Top of Dataset records

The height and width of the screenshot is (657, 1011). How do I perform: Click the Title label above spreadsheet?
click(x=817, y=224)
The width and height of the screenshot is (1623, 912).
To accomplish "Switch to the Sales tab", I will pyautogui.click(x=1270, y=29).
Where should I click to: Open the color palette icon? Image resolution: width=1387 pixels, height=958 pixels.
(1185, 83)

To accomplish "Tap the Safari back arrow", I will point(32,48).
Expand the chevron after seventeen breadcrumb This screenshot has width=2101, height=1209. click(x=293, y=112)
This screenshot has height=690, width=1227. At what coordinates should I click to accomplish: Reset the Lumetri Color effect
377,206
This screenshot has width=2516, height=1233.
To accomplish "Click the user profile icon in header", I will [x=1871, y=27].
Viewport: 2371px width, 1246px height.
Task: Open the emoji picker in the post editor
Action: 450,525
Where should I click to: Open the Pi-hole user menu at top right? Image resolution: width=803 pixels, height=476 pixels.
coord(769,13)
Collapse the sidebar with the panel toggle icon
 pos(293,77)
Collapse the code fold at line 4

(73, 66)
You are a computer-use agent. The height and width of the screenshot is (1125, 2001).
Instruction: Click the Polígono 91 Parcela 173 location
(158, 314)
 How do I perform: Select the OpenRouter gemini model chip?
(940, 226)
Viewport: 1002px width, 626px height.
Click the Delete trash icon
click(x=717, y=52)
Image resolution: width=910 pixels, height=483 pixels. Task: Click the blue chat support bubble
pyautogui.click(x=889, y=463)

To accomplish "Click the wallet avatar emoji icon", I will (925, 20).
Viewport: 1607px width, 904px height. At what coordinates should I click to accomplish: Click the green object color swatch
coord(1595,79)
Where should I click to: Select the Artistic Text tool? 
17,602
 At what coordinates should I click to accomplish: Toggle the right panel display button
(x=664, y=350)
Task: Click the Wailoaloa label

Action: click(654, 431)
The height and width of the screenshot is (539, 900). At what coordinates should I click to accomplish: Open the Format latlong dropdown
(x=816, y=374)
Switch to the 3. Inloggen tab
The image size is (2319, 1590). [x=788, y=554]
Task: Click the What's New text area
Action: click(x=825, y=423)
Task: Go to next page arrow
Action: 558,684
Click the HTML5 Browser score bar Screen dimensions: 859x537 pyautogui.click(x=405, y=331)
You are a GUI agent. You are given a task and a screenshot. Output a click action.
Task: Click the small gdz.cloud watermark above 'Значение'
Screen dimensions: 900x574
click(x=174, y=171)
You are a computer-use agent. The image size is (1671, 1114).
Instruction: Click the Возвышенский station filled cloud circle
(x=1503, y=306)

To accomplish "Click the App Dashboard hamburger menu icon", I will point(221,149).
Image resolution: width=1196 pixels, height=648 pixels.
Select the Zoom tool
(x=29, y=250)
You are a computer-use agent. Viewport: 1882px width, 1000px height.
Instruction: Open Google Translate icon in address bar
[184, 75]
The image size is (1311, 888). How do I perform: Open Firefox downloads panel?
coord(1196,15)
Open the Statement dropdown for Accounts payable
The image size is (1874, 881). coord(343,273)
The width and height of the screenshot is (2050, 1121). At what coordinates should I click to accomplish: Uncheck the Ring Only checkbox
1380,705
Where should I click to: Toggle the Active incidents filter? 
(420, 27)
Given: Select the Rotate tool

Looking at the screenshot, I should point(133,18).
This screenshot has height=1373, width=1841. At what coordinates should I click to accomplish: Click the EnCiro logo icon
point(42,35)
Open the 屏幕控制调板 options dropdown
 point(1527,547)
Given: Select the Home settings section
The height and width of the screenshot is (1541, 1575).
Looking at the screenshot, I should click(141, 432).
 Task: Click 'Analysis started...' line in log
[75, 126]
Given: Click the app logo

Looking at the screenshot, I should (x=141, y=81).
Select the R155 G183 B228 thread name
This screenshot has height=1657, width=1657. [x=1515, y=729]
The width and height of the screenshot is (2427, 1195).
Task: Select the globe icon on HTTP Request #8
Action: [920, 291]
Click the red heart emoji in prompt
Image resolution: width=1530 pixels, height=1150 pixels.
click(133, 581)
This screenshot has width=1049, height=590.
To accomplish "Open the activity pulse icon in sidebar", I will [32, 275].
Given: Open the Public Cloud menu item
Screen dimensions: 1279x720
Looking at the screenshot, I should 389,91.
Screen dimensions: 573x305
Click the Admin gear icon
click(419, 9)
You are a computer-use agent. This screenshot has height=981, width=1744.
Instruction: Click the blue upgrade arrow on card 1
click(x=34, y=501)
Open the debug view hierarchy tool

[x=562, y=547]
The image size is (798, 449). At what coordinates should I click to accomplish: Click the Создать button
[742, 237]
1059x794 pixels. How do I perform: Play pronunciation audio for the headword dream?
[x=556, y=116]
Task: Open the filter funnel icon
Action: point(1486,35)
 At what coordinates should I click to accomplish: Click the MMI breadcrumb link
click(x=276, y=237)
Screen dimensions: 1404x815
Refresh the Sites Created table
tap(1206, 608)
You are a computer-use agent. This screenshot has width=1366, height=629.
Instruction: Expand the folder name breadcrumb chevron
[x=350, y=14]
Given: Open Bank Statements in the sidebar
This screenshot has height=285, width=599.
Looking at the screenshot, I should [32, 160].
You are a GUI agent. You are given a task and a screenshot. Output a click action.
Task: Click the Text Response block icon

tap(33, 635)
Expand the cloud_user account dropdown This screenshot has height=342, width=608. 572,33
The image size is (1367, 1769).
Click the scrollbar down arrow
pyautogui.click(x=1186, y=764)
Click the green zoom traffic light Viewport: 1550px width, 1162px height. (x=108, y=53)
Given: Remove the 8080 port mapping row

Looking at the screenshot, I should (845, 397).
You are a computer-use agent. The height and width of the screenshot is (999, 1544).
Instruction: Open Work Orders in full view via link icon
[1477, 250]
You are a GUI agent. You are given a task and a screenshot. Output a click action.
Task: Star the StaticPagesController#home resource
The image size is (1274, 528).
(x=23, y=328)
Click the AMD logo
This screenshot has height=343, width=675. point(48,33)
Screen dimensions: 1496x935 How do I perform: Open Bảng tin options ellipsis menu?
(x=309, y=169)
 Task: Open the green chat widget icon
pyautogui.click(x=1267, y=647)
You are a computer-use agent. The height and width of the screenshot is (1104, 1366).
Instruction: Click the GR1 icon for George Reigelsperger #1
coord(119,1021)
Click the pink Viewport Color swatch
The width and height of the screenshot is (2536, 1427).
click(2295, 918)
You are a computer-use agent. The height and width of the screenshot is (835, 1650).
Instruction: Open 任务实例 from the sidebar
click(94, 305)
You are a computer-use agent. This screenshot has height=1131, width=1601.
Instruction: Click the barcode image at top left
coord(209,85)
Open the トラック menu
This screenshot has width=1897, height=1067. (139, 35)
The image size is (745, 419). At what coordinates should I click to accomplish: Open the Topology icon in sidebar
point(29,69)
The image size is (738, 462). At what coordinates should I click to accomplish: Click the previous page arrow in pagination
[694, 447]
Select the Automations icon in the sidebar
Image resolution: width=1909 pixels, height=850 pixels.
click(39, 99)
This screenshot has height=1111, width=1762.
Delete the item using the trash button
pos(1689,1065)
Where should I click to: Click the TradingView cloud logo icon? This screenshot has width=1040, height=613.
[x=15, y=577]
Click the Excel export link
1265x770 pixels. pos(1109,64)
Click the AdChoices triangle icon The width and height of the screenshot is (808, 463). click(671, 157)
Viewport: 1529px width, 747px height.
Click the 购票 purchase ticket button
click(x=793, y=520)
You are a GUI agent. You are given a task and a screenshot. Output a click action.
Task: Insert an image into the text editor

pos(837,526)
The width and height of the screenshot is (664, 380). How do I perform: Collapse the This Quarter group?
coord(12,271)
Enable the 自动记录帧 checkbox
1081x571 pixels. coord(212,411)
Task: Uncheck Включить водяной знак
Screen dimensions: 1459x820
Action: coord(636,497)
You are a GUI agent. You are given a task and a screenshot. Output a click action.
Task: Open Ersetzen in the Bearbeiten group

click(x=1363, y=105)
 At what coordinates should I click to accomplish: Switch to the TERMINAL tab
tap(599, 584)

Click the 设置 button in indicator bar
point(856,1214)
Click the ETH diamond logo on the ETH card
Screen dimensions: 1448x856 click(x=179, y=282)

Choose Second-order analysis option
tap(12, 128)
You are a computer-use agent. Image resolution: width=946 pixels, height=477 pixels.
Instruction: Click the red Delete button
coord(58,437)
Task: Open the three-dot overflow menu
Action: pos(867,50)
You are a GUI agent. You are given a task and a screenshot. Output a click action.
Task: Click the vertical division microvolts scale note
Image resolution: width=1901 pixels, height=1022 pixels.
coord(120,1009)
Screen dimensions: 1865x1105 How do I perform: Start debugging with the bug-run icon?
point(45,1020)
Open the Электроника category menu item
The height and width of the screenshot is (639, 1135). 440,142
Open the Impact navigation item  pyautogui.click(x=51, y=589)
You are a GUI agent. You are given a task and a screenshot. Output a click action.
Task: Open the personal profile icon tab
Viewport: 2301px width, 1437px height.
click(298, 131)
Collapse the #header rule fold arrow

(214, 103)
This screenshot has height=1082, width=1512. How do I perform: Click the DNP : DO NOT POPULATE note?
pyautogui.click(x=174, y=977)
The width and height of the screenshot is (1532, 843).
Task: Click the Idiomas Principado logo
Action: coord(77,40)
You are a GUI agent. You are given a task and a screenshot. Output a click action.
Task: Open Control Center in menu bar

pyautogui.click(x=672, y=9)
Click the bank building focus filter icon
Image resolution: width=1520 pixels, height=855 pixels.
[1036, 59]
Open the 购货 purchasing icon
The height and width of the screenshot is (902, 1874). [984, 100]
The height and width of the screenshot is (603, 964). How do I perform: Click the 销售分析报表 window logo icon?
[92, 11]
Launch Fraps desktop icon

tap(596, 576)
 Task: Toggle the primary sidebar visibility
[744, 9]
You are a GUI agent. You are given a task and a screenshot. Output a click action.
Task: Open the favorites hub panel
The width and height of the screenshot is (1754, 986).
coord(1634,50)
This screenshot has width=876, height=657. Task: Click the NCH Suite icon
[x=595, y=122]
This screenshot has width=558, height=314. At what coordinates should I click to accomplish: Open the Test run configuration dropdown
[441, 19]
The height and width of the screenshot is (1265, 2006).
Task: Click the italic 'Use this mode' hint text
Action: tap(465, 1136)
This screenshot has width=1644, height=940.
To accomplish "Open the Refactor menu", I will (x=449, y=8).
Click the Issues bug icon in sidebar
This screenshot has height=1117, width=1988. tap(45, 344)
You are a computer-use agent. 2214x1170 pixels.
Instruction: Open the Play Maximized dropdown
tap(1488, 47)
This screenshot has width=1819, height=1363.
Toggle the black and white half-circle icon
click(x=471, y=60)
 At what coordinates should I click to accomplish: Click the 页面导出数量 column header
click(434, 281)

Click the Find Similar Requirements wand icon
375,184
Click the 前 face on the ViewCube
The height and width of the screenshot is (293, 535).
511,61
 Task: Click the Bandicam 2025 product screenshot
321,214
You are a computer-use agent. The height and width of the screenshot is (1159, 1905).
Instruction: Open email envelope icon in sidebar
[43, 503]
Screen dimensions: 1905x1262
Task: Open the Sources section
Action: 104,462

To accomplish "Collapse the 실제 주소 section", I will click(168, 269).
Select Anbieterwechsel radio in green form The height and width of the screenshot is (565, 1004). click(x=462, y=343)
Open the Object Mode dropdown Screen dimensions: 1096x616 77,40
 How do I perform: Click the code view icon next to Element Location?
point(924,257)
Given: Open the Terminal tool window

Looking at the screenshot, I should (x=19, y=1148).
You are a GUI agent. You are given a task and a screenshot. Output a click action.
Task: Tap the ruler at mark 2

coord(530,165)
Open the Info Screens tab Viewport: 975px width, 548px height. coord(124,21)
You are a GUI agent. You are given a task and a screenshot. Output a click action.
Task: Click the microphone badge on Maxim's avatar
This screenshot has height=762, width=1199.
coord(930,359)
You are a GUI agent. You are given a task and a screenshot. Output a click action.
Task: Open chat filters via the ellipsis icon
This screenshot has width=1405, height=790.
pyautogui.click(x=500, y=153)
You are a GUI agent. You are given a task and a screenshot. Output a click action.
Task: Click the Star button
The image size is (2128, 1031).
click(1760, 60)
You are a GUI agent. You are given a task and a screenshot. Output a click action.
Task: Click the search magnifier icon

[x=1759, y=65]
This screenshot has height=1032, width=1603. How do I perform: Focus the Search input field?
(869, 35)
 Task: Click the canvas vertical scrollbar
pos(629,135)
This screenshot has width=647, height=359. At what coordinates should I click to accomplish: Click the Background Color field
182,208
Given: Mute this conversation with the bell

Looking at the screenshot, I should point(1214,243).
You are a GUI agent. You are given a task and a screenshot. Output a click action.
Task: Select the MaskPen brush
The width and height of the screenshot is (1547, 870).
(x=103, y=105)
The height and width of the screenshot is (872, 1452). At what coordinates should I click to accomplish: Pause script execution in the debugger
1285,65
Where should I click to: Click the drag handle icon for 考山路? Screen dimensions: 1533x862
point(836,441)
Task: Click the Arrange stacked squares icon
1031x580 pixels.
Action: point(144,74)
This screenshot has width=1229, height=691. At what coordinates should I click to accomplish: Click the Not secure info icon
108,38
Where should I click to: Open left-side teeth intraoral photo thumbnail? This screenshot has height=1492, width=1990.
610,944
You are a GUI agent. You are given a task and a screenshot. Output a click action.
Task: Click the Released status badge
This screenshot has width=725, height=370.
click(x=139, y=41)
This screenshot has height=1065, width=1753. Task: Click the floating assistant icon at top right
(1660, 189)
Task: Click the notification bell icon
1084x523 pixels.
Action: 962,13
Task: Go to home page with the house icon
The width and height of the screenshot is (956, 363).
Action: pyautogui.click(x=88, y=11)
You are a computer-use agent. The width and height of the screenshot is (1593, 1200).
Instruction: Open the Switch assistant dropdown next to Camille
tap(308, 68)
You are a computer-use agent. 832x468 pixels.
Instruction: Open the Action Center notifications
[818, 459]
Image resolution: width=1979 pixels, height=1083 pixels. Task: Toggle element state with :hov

Bottom of Dataset records

#### Task:
Nothing beyond the line containing "Viewport: 1002px width, 626px height." is to be output; the lines above, from the first one onward to that line, are to be transcribed exactly.

#### Output for this task:
The height and width of the screenshot is (657, 1011). How do I perform: Click the Title label above spreadsheet?
click(x=817, y=224)
The width and height of the screenshot is (1623, 912).
To accomplish "Switch to the Sales tab", I will pyautogui.click(x=1270, y=29).
Where should I click to: Open the color palette icon? Image resolution: width=1387 pixels, height=958 pixels.
(1185, 83)

To accomplish "Tap the Safari back arrow", I will point(32,48).
Expand the chevron after seventeen breadcrumb This screenshot has width=2101, height=1209. click(x=293, y=112)
This screenshot has height=690, width=1227. At what coordinates should I click to accomplish: Reset the Lumetri Color effect
377,206
This screenshot has width=2516, height=1233.
To accomplish "Click the user profile icon in header", I will [x=1871, y=27].
Viewport: 2371px width, 1246px height.
Task: Open the emoji picker in the post editor
Action: 450,525
Where should I click to: Open the Pi-hole user menu at top right? Image resolution: width=803 pixels, height=476 pixels.
coord(769,13)
Collapse the sidebar with the panel toggle icon
 pos(293,77)
Collapse the code fold at line 4

(73, 66)
You are a computer-use agent. The height and width of the screenshot is (1125, 2001).
Instruction: Click the Polígono 91 Parcela 173 location
(158, 314)
 How do I perform: Select the OpenRouter gemini model chip?
(940, 226)
Viewport: 1002px width, 626px height.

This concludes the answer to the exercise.